Akkuyu Nükleer Güç Santrali’nin (NGS) yapımcı firması Rus Rosatom tarafından yapılan Belarus’taki Ostrovets NGS’nin ilk ünitesi, bu yıl sonunda hizmete giriyor. Akkuyu ile aynı özellikleri taşıyan nükleer santralin ikinci ünitesi de önümüzdeki yıl hizmete açılacak. Belarus NGS Basın Sekreteri Edvard Svirild, “Belarus ve Akkuyu yeni, modern ve güvenli projelerdir. Fukişima’daki olayın Belarus’da ve Türkiye’de olması mümkün değil” dedi.
Türkiye’nin ilk nükleer güç santrali olacak olan Akkuyu NGS ile hemen hemen aynı özellikleri taşıyan Belarus’taki Ostrovets NGS’nin ilk ünitesi bu yılın sonunda açılıyor. Akkuyu ile arasındaki tek farkın su tanklarıyla soğutulması olan projeyle ilgili basın turu düzenlendi. 10 milyar dolarlık bir yatırımın yapıldığı santralin güvenlik önlemleri, müdahale ekipleri ve içi basın mensuplarına gösterildi. Uzmanlar tarafından bütün sorular yanıtlanırken, santralin özellikle yüksek güvenlikli olması dikkat çekti. Şu anda enerjide yüzde 95 dışa bağımlı olan Belarus, nükleer santralin tam anlamıyla faaliyete girmesiyle birlikte elektrik ihtiyacının yaklaşık yüzde 35’ini karşılayabilecek ve yıllık 5 milyar dolarlık kar elde etmiş olacak. Santralle ilgili açıklamalarda bulunan Belarus NGS Basın Sekreteri Edvard Svirild, ülkelerinde çok büyük ve geniş nehirlerin olmadığından hidroelektrik santraller yapamadıklarını söyledi. Bunun dışında ülkelerinde taş kömürünün olmadığını ve çok az miktarda petrolün olduğunu kaydeden Svirild, “Bunun için bizim için elektrik enerjisi üretimi çok büyük bir sorundu. Bizim ülkemiz yurt dışından doğal gaz ithal ediyor. Çoğunlukla o gazı termik santrallerde elektrik enerjisi için kullanıyoruz. Şu an Belarus’ta üretilen elektriğin yüzde 95’i termik santrallerden gelmektedir. Buda çok doğru değil. Çünkü enerji kaynakları farklı ve çeşitli olmalıdır. Bunun için işte bizim ülkemizde bir nükleer santralinin kurulmasına karar verildi. Bu nükleer santral kurulduktan sonra ülkemizin elektrik ihtiyacının yaklaşık yüzde 30’unu buradan karşılayacağız” dedi.

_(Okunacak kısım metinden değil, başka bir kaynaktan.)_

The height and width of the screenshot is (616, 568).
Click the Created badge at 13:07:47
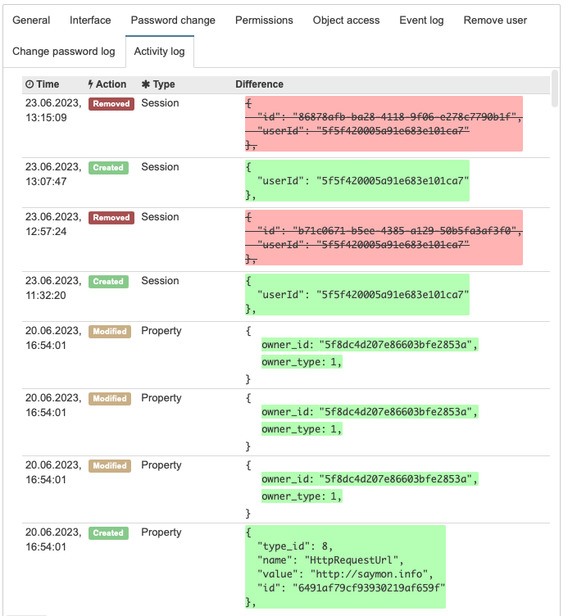point(108,168)
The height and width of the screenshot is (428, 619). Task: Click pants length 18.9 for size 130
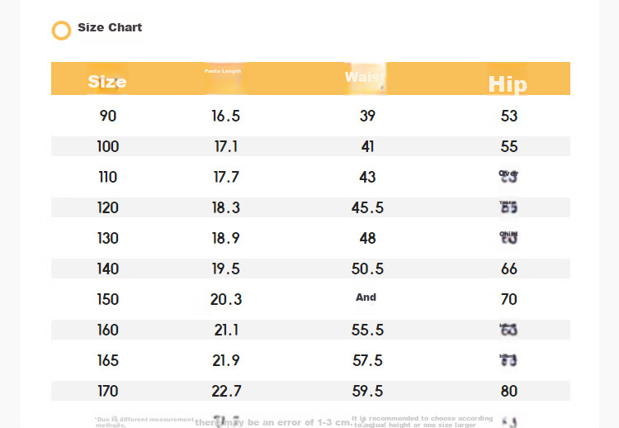coord(226,238)
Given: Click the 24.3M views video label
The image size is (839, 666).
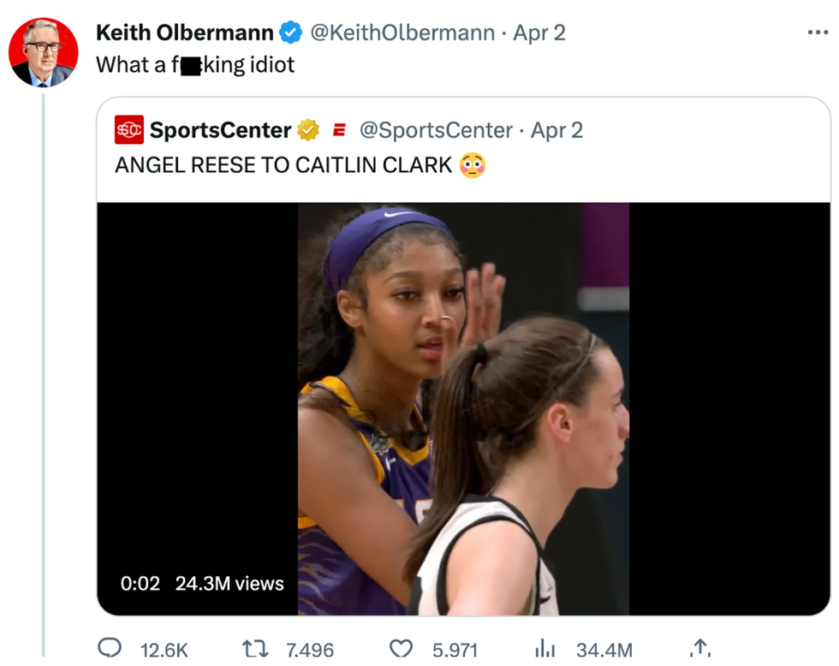Looking at the screenshot, I should tap(229, 584).
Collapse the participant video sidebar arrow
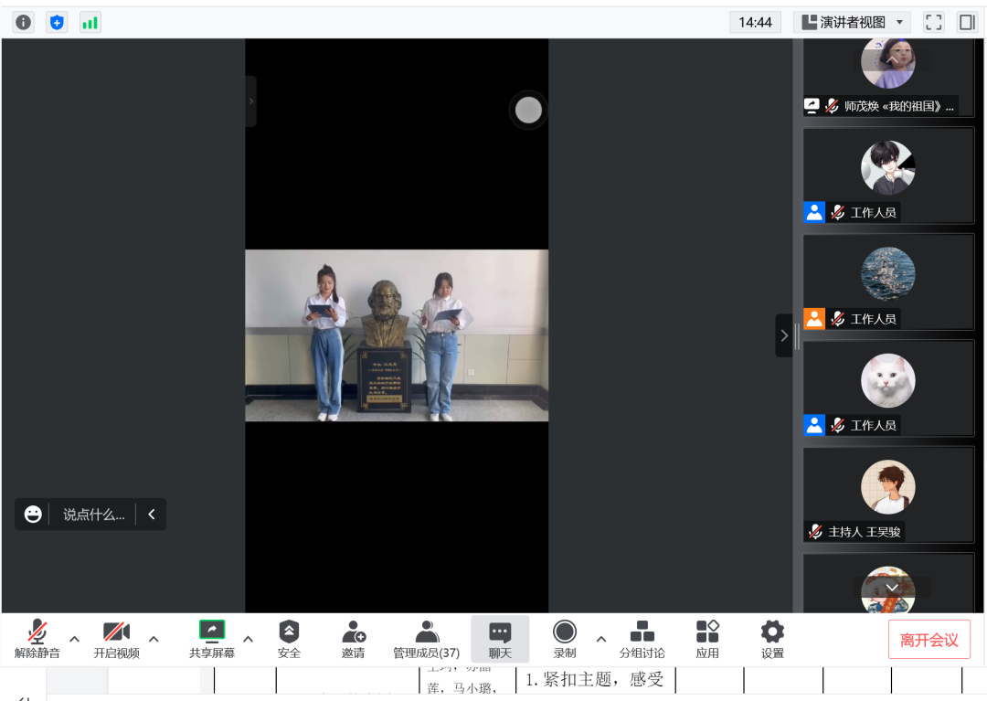 pyautogui.click(x=783, y=336)
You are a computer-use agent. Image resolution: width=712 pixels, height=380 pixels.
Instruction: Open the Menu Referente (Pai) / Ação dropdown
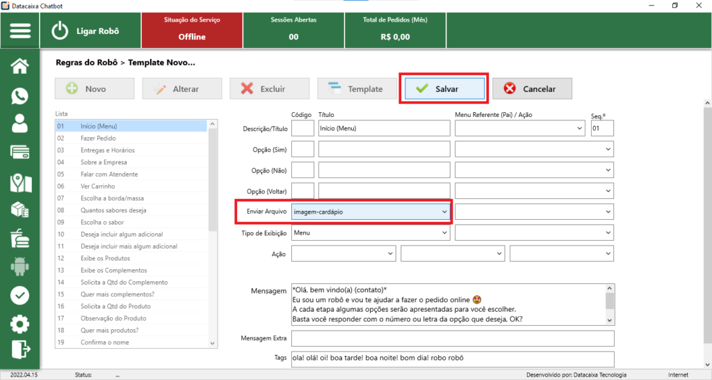tap(579, 129)
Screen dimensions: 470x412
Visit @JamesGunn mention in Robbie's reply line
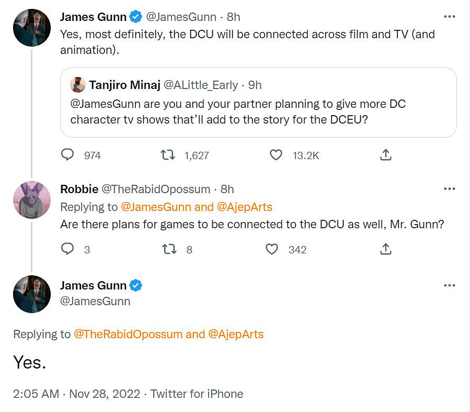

“Türkiye’de Ankara ve İstanbul’da yaşayan insanlar daha fazla nükleere karşı çıkarlar”
Bu santralin kurulmasına yönelik kararın 2008 yılında alındığını vurgulayan Svirild, “Önce santralin yerini belirledik. Ardından vatandaşlara bunu anlattık. Daha sonra ise inşaat çalışmasına başladık. Bugünlerde Ostrovets bölgesinde kurduğumuz nükleer santrale destek oranı o bölgede yüzde 75 seviyesindedir. Beyaz Rusya’nın genelinde ise yüzde 50’inin üzerinde. Şöyle bir izlenimde ortaya çıktı. Bir insan nükleer santralden ne kadar uzak olursa o insanın nükleerden korkması daha yüksek oluyor. Sizde buna şahit olursunuz ki nükleer santralinin yapılacağı bölgede halk daha çok destekleyecek. Türkiye’de de İstanbul ve Ankara’da daha fazla karşı çıkan olacaktır. Biz projenin başladığı günden beri nükleer santral sahasına sürekli basın turları düzenliyoruz. Buda çok önemli çünkü gazeteciler nükleer santraldeki düzeni gördüklerinde bunu halka aktarıyorlar. Bizim tesisimizde gazetecilere diğer santrallerde gösterilmeyen bölümleri gösteriyor ve anlatıyoruz. Bunun için Türkiye’ye özel bir tavsiyem olacak. Türkiye’de yapılmaya başlanan santral azami düzeyde açık ve şeffaf olmalı. Halk ve kamuoyu basın aracılığıyla da olsa ne kadar bilgi edinmiş olursa o kadar iyi olacaktır” ifadelerini kullandı.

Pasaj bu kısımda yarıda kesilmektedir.